● WHAT YOU NEED TO DO: Extract the lines from the first one in the records below through the line containing "Task: Click the", keeping both ends and leaving out any pictures.

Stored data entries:
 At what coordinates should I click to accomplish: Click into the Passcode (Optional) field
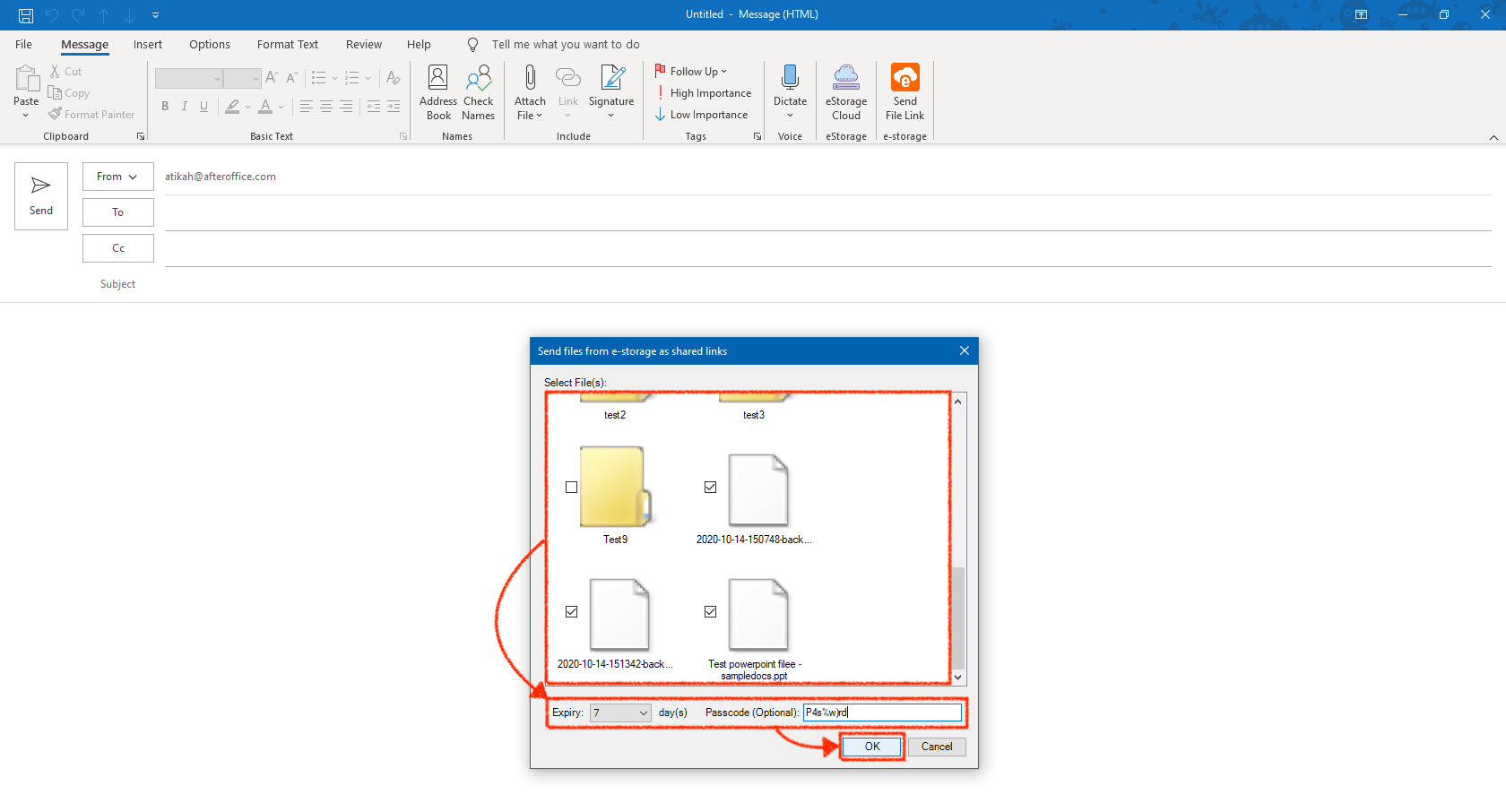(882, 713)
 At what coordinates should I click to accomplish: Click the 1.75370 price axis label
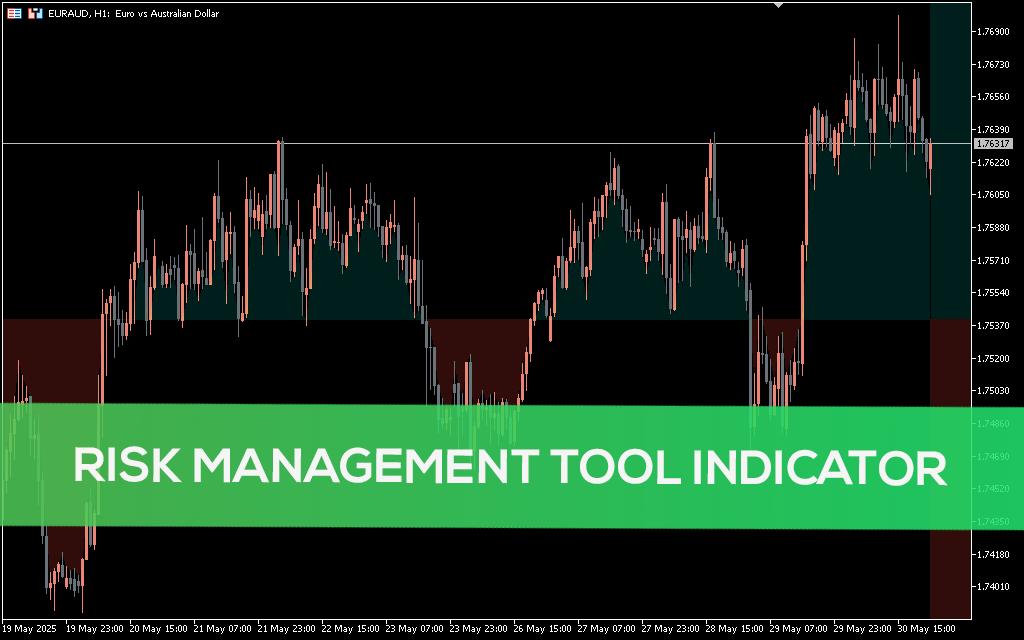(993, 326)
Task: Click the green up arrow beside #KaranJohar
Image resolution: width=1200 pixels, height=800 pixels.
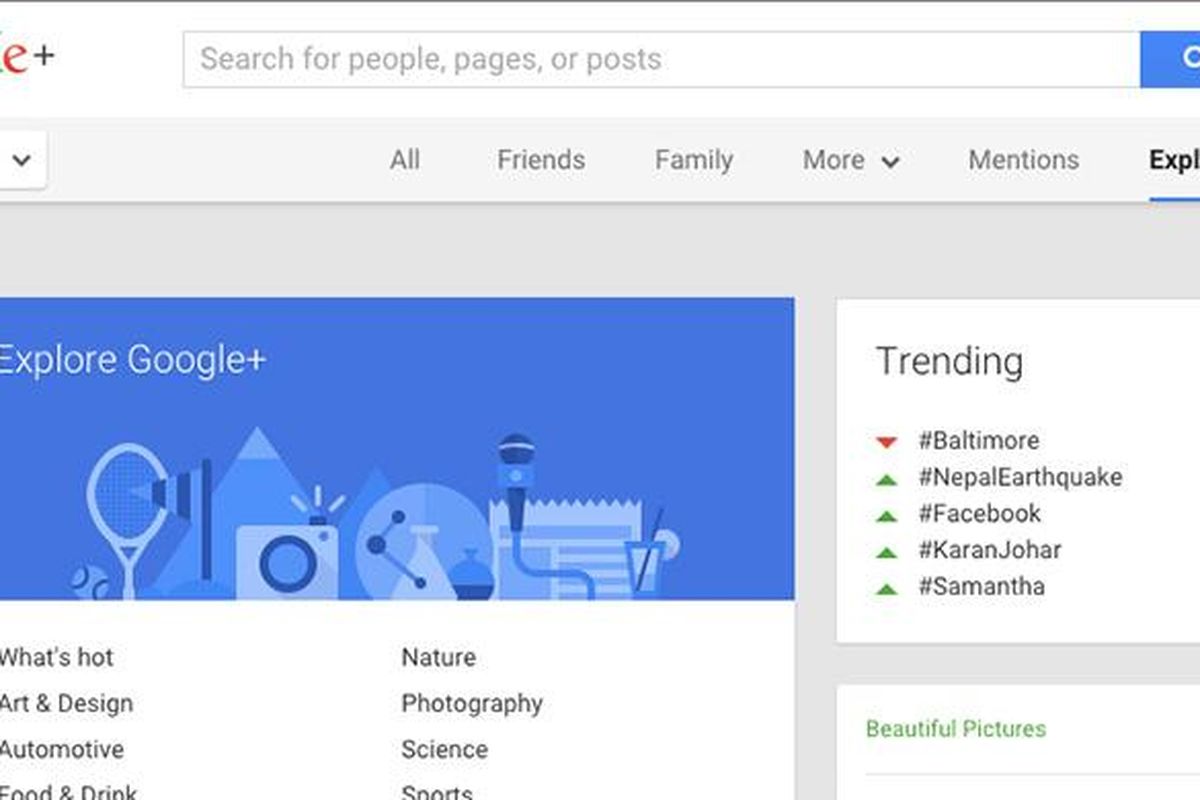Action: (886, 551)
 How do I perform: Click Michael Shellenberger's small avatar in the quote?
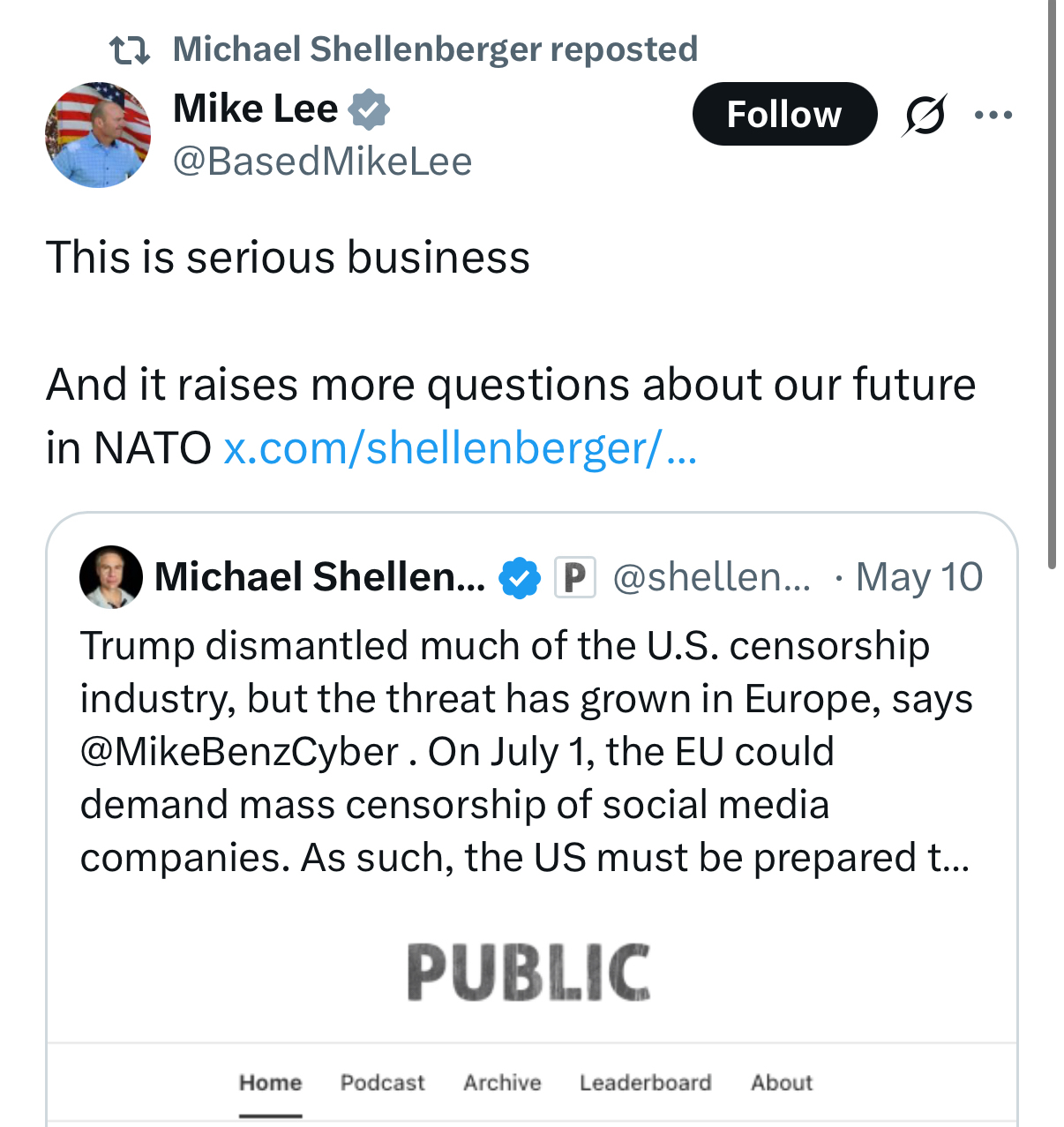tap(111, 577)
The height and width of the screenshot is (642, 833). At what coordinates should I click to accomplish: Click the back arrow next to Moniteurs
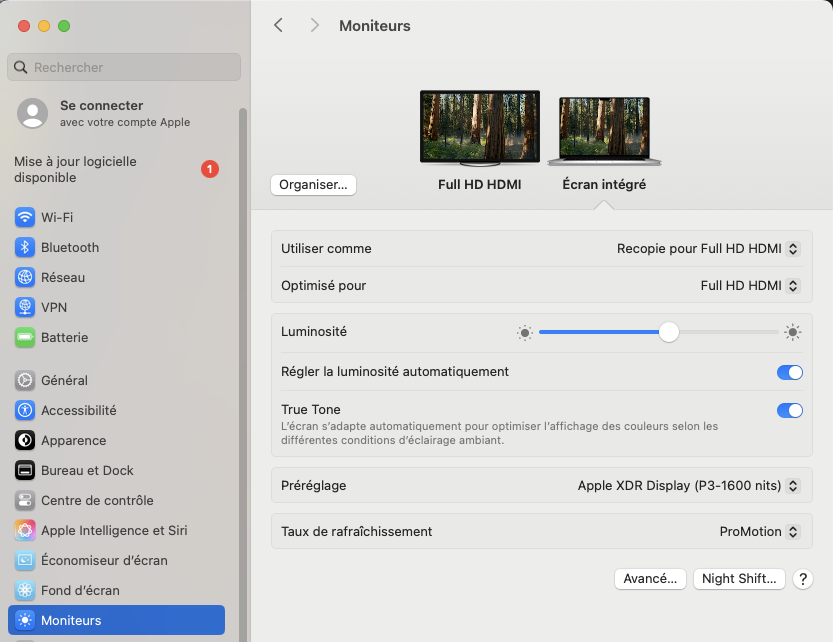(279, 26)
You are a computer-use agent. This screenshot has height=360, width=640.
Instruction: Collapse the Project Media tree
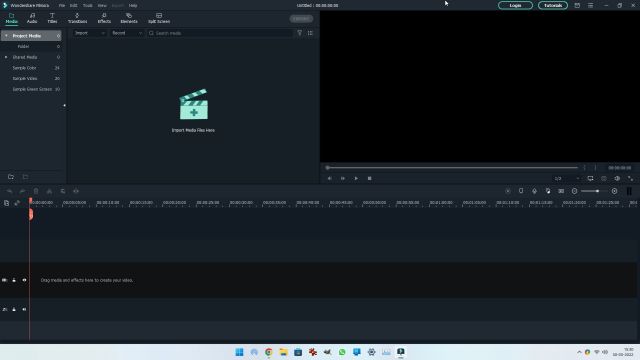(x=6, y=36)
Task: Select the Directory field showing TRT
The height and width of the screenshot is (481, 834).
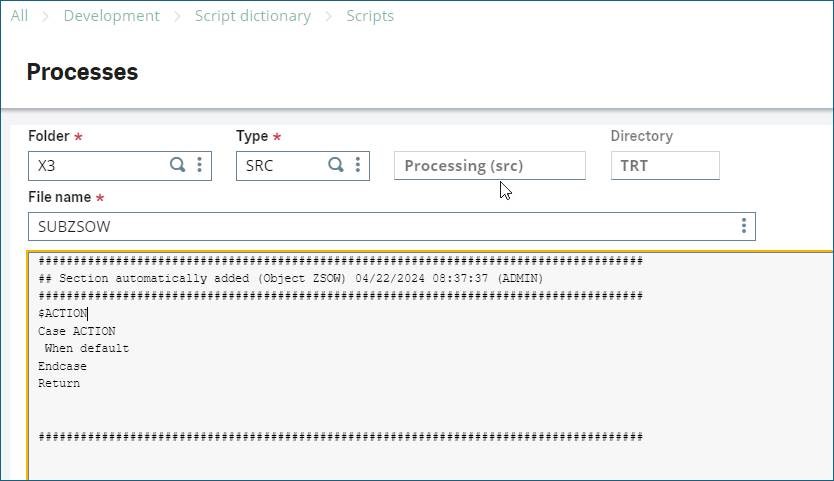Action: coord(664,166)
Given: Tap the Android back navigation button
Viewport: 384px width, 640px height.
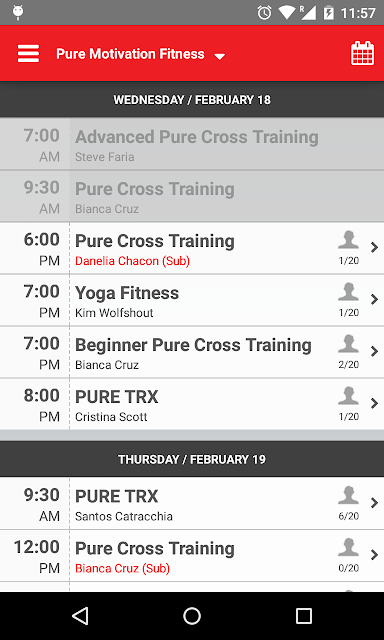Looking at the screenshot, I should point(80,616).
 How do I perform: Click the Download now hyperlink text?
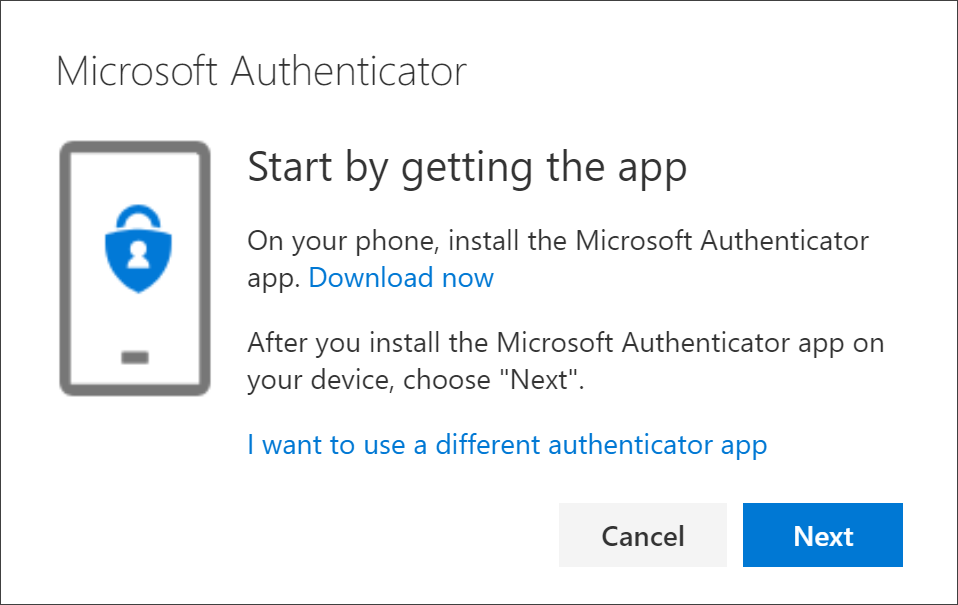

● RESULT:
 At what coordinates should I click to accomplish: Click into the Passcode (Optional) field
(882, 713)
 At what coordinates should I click to accomplish: Click the 1.75370 price axis label
(993, 326)
Task: Click the green up arrow beside #KaranJohar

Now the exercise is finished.